The same principle applied one level down. I redesigned the label-value pair itself to carry meaning. A status tag next to a date field answers "on time or late" without requiring mental calculation. An icon distinguishes a phone number from an address at a glance. Supporting text adds context without adding fields.

Label and value are required. Everything else is semantic enrichment.

For e.g. a status tag next to a date field answers "on time or late" without requiring mental calculation. Supporting text adds context without adding fields.

Before: two fields, no logic. After: one answer.

Scaling to 14 entities

I designed detail pages for all 14 entities myself and handed them to engineering. We implemented the order detail page first, going through several rounds until the output matched intent. After that, the team had enough context to implement the rest with lighter involvement from me.

Most entities became visually distinct through semantic expression alone, no custom UI. A few, like the Team entity, had no data that warranted meaningful grouping. For those, the framework falls back to default label-value presentation. The goal was not to force richness everywhere. It was to enable meaning where it exists.

Validation

We ran task-based testing with 6 TAMs on the old framework and V2 using three tasks: determine whether a shipment is late, locate the pickup agent's contact, trace the route from origin to destination.

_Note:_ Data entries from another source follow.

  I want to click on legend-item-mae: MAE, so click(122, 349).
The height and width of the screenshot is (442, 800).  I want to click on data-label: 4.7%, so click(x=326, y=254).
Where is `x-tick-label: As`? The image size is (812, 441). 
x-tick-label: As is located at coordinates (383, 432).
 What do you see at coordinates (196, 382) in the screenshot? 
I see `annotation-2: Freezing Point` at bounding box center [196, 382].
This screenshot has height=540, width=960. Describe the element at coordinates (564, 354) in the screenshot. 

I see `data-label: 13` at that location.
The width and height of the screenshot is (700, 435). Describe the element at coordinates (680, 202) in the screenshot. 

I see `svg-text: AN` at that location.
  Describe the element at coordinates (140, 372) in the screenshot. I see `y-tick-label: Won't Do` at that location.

Small sample caveat: 6 internal power users under controlled conditions. Not production measurement. Take the numbers as directional signals, not proof.

4.5x faster

Time to answer "Is this shipment late?" dropped from 18s to 4s

0 Ctrl+F

Zero participants searched on V2. Two of six did on V1

1st fold

Route visible without scrolling. Previously required 3 scrolls

Same data. Different comprehension speed.

Protecting the system

Semantic systems are harder to govern than visual ones. I put a gate in place: new detail types require joint design-engineering review, must demonstrate reuse across at least two entities, and cannot duplicate existing capabilities. Three of the first four requests were rejected.

What I'd do differently

Instrument production. Task-based testing told us the framework worked under controlled conditions. Heatmaps and time-on-task data in production would have told us how it performed under real cognitive load, across all user types, at scale.

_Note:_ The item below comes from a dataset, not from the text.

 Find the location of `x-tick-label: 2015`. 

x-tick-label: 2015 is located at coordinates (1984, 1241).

Test with dispatchers, not just TAMs. TAMs are power users. The people making 40-50 decisions a day under real time pressure might have surfaced problems the controlled tests didn't.

What this changed

Engineering adopted the framework as the default pattern for any new entity. PMs stopped requesting custom pages and started defining entity semantics instead. New entities no longer start with a design conversation. They start with a schema question: what does this data mean, and how should the system express it.

Before, the schema rendered data. After, the schema communicates meaning. That distinction is what scales.

Detail pages stopped being a design problem. They became a reusable platform capability.

The unexpected lesson: the same change that helped experienced users find information faster helped new users learn the system faster. We optimized for recognition. We accidentally unlocked learnability.